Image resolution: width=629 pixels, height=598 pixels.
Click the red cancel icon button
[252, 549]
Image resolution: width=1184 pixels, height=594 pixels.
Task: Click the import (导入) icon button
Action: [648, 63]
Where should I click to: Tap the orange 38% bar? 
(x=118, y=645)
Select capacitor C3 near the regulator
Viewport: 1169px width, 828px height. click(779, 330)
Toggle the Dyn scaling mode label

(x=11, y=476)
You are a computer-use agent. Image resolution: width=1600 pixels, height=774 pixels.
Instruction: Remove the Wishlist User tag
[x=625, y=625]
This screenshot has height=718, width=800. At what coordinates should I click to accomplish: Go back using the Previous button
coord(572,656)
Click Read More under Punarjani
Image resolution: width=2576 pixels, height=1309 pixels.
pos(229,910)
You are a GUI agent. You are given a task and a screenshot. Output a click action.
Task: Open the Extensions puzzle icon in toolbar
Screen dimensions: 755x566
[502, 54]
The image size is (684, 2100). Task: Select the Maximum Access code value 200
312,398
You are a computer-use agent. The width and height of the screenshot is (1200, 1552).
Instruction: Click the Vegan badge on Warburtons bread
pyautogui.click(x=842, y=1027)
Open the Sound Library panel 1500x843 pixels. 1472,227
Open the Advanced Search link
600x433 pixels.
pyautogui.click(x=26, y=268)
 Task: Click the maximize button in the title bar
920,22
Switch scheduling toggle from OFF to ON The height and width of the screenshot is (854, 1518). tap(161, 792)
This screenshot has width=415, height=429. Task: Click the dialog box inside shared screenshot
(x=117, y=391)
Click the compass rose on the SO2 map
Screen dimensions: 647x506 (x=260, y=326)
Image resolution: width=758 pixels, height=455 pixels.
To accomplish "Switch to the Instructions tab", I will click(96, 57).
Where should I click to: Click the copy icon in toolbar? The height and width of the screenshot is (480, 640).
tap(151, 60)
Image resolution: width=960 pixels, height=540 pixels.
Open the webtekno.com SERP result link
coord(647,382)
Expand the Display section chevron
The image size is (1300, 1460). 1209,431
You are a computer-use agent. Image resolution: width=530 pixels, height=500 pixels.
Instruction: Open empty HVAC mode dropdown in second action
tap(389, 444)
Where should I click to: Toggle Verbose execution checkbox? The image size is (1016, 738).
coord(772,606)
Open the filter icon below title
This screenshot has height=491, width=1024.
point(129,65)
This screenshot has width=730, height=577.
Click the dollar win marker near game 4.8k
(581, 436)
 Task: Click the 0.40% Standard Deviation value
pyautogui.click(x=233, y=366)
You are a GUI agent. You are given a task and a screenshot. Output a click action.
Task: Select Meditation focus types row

######

* _Work instruction_:
Beginning at the first line of the records, retype exactly every line up to and including the one with "Open the Advanced Search link".

* _Output for this exercise_:
Image resolution: width=629 pixels, height=598 pixels.
Click the red cancel icon button
[252, 549]
Image resolution: width=1184 pixels, height=594 pixels.
Task: Click the import (导入) icon button
Action: [648, 63]
Where should I click to: Tap the orange 38% bar? 
(x=118, y=645)
Select capacitor C3 near the regulator
Viewport: 1169px width, 828px height. click(779, 330)
Toggle the Dyn scaling mode label

(x=11, y=476)
You are a computer-use agent. Image resolution: width=1600 pixels, height=774 pixels.
Instruction: Remove the Wishlist User tag
[x=625, y=625]
This screenshot has height=718, width=800. At what coordinates should I click to accomplish: Go back using the Previous button
coord(572,656)
Click Read More under Punarjani
Image resolution: width=2576 pixels, height=1309 pixels.
pos(229,910)
You are a GUI agent. You are given a task and a screenshot. Output a click action.
Task: Open the Extensions puzzle icon in toolbar
Screen dimensions: 755x566
[502, 54]
The image size is (684, 2100). Task: Select the Maximum Access code value 200
312,398
You are a computer-use agent. The width and height of the screenshot is (1200, 1552).
Instruction: Click the Vegan badge on Warburtons bread
pyautogui.click(x=842, y=1027)
Open the Sound Library panel 1500x843 pixels. 1472,227
Open the Advanced Search link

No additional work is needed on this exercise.